» **Text provided**

PredicDiff™: a computational tool for the prediction of PERLs concentrations based on extractables data

Abstract

PredicDiff™, a computational modeling tool that allows fitting diffusion curves to process equipment related leachables (PERLs) is presented. Based on the measurement of extractables (analytical data), Fick’s second law of diffusion, and a Trust Region Rebounds based fitting algorithm (optimize.curve_fit from Scipy), the Python-based model fits a diffusion curve to each extractable/PERL thus allowing the determination of the PERL amount after any arbitrary contact time and temperature for example, the actual production conditions. In addition, PredicDiff™ delivers the system’s diffusion- and partition coefficients and the equilibrium concentration. Three case studies are presented: 1) interpolation of ε-caprolactam from a polysulfone disconnector from 24h to 2h, 2) adjustment of the diffusion of ε-caprolactam from a polysulfone disconnector from 40°C to 21°C, and 3) extrapolation of 2,4-Di-tert-butylphenol from an ultra-low-density polyethylene (ULDPE) bag from 70 to 90 days.

In addition, the usability of PredicDiff™ for inter- or extrapolation of an unidentified extractable from a silicone tubing is shown. In the first case, after a contact time of 2h, the concentration and hence, also patient exposure to ε-caprolactam is reduced by 70% in comparison to the extractable value after 24h. In the second case, further adjustment based on contact temperature (21°C vs. 40°C) gives a total reduction of 87%. In the third case, the concentration and therefore, also patient exposure to 2,4-Di-tert-butylphenol increases by 2.6% if storage is prolonged from 70 days to 90 days. PredicDiff™ has no limitations on the types of extractables (including those whose identities are not elucidated) or concentration ranges. Based on the remodeling of diffusion curves from literature and the calculation of extractables amounts from studies (analytical data), it is shown that PredicDiff™ provides reliable results within an acceptable range of uncertainty. Inter- and extrapolated PERLs can support the extractables and leachables (E&L) risk management by quickly calculating a more realistic concentration and ultimately, patient exposure.

Introduction

Polymeric materials are widely used in industrial manufacturing. In (bio)pharmaceutical production, polymers are predominantly employed as single-use (filters, bags, tubing, connectors) and in some cases, they are reused multiple times (for example, hoses). One disadvantage of polymeric materials is leaching of chemical impurities. In pharma, those polymer-borne chemical impurities are called extractables / leachables and more specifically in production, PERLs (process equipment related leachables). PERLs may pose a risk to the product quality and to patient safety. As a result, the risk of PERLs must be assessed and managed (21 CFR 600.11; USP <665>; USP <1665>; EU Annex 1). Therefore, depending on the risk level, the polymeric materials are extracted based on defined protocols (USP <665>; Tumambac et al., 2017). Extraction is typically performed in simple solvents such as ethanol/water 50:50 and both acidic (pH 3) and alkaline (pH 10) water, respectively, at 40°C and for different periods (30min, 24h, 7d, 21d). Orthogonal analytical methods including gas- and liquid chromatographic separation, coupled with detectors, and mass spectrometry are used to identify and semi-quantify the PERLs. Extraction is designed to be exaggerated in comparison to actual production conditions, so that no potential leachables go undetected. In the next step of the risk management process, the extractables data is converted into patient exposure and toxicologically assessed.

» **Work instructions**
According to the text on PredicDiff™, by what percent does the ε-caprolactam concentration fall after a 2h contact time compared with the value after 24h?

» **Provided material**
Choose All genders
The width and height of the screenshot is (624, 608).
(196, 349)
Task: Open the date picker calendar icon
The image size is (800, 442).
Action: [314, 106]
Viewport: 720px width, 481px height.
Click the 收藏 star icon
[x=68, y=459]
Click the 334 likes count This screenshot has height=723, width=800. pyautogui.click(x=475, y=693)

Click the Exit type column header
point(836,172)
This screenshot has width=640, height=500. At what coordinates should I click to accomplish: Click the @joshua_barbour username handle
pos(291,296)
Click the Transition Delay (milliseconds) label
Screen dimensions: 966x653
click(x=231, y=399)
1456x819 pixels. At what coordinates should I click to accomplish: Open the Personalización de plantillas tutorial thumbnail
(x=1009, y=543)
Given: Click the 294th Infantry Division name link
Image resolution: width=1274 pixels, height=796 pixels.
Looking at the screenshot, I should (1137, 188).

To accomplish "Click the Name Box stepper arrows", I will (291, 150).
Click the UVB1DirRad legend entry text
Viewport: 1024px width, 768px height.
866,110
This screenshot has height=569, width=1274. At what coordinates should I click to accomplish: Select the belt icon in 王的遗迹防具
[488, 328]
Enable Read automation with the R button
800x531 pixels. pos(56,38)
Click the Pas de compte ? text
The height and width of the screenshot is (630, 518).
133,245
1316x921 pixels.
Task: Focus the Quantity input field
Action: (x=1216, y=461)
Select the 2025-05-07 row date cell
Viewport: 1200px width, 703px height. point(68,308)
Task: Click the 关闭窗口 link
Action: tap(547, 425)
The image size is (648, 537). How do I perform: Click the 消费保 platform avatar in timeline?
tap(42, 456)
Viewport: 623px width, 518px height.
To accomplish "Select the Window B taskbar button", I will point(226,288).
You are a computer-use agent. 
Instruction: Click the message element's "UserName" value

» **Task output**
70%